А с хлопцами что-то происходило. Раньше они были уверены, что могут все. Перевыполняли же план на лесозаготовках! Они и на фронт пошли бы, не берут только. И работать могут как черти. Дайте только эту работу!.. А вышло, что не такие они железные. И летний зной стал невыносим. И баржи оказались какими-то бездонными. Болели все мускулы, все тело, не успевавшее втягиваться в монотонный, но бешеный ритм работы. Они грузили по четырнадцать часов в сутки, а Потапычу все было мало. Ведь скоро кончится короткое якутское лето, начнутся дожди, холод, пойдет по Лене шуга. И до следующего лета будут лежать бурты угля, засыпанные снегом. А в июне и ночью светло почти как днем. Работать можно круглые сутки.

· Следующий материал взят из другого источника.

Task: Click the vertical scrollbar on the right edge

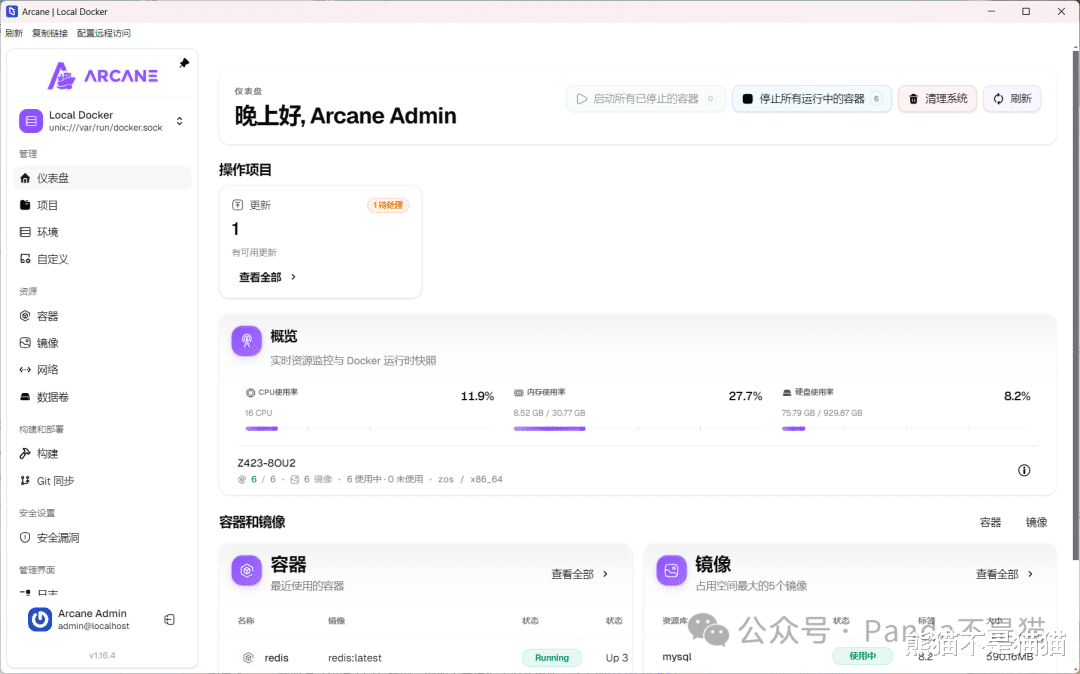Action: pos(1075,303)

Все понимали девятиклассники. И никому не приходило в голову возмущаться дряблым картофелем и перловой баландой. Четырнадцать часов с тачкой! Надо — так надо. Только исчезли шутки, потух огонек в глазах, все делалось через силу, машинально, как во сне.
Потапыч это видел. Каждый раз, когда приезжали новые группы грузчиков, происходило то же самое. Месяц тяжелых работ доводил их до такого состояния, что они уезжали, едва завидев смену и даже не попрощавшись с ним. Потапыч не обижался. Он хорошо знал человеческую натуру. Знал, что неприятности забудутся, люди «отойдут» и уже по-другому будут смотреть на проведенный в Кангалассах месяц.

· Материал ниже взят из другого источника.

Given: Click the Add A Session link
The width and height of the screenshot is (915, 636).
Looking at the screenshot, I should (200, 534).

Прошло всего две недели, но страшно было представить, что впереди еще две. Потапыч старался растормошить их хоть чем-нибудь. Он достал где-то ведро селедки и несколько пар новых брезентовых рукавиц, читал им при свете керосинового фонаря газету, когда они уже проваливались в лихорадочный сон. Только напрасно это было. Все валилось у ребят из рук.
В конце второй недели произошло событие. Алеха Бирюков не удержал тачку. С берега к барже был порядочный уклон, и тачку понесло вниз. Растерявшись, он не выпускал ее из рук и бежал рысцой. А тачка катилась все быстрее и быстрее, и Алеха уже несся вниз сломя голову, делая нелепые прыжки. Тачка при такой гонке сто раз должна была завалиться набок или перевернуться, но она благополучно влетела на баржу, не снижая скорости, пересекла ее по помосту из досок и с шумным всплеском свалилась с противоположного борта. Вместе с ней ушел под воду и Алеха, так и не разжавший пальцев.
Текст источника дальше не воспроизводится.